23.08.87

Gewitter, gestern den „Historikerstreit“ gelesen: – Jede Seite agiert/reagiert aus ihrem Ghetto; moralische Empörung und Selbstmitleid in trüber Wechselwirkung; jeder erfährt nur noch das Un-/Mißverständnis des andern; auf der Historikerseite unverkennbar Reaktionen, die an Angeklagte in Nazi-Prozessen erinnern (oder an das auch an anderen schon wahrgenommene „pathologiche gute Gewissen“): ein Gewitter mit Blitz und Donner, aber kein reinigendes.

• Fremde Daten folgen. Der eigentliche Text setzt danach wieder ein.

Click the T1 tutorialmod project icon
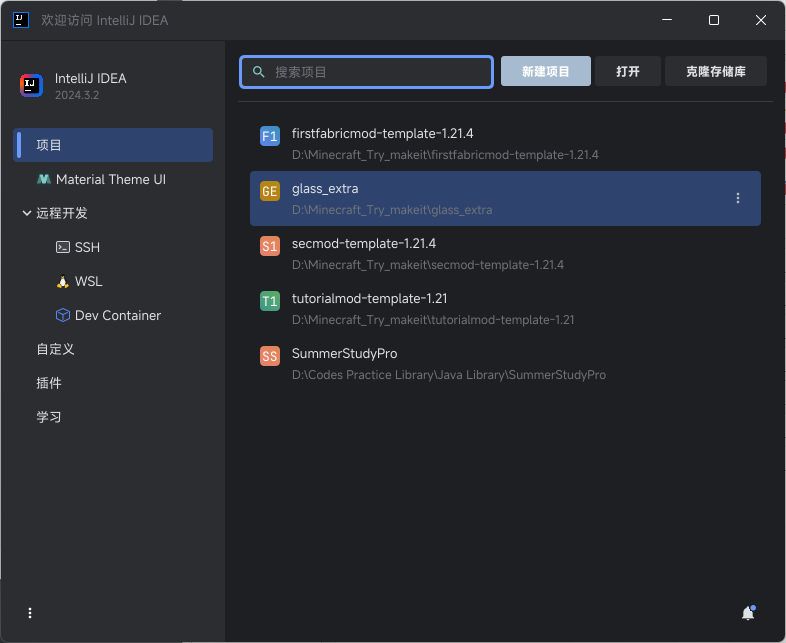The height and width of the screenshot is (643, 786). (x=269, y=301)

– Ghetto-Mentalität: jeder reflektiert nur noch auf die Zustimmung seiner Anhänger, derer, die ohnehin der gleichen Meinung sind; Verständigung scheint ausgeschlossen, wird sie überhaupt angestrebt? – Zusammenhang mit der Struktur von Erkenntnis und Wissen? Starre Scheidung von Subjekt und Objekt; Unfähigkeit, den Gegenstandsbereich mit Reflexion zu durchdringen; Angleichung an Naturwissenschaft, in deren Objektbereich das Subjekt nicht vorkommt; Modell: Herrschaftsdenken, das Empathie, die Identifikation mit dem Beherrschten ausschließt, den Objektbereich insgesamt der Erfahrung entfremdet (Zusammenhang mit der Brutalisierung der Gesellschaft im 20. Jahrhundert: das Objekt der Folter, der Gefangene im KZ und im Knast, der Feind, wird nicht als mit dem Subjekt vergleichbar oder durch Reflexion erreichbar erfahren).

– Setzt Kritik der Erkenntnis nicht immer noch – wie bei Kant – Kritik der Naturwissenschaft voraus: Welche Folgen hatte es, als Habermas die Idee einer Versöhnung mit der Natur als mit dem Stand der wissenschaftlichen Erkenntnis nicht mehr vereinbar verwarf? Ist das „parvus error in principio magnus est in fine“ heute nicht auf die Physik – das Paradigma der Wissenschaft – in erster Linie zu beziehen? Ist das vielleicht schon seit Einstein nicht nur möglich, sondern gefordert, aber bis heute nur noch nicht gesehen?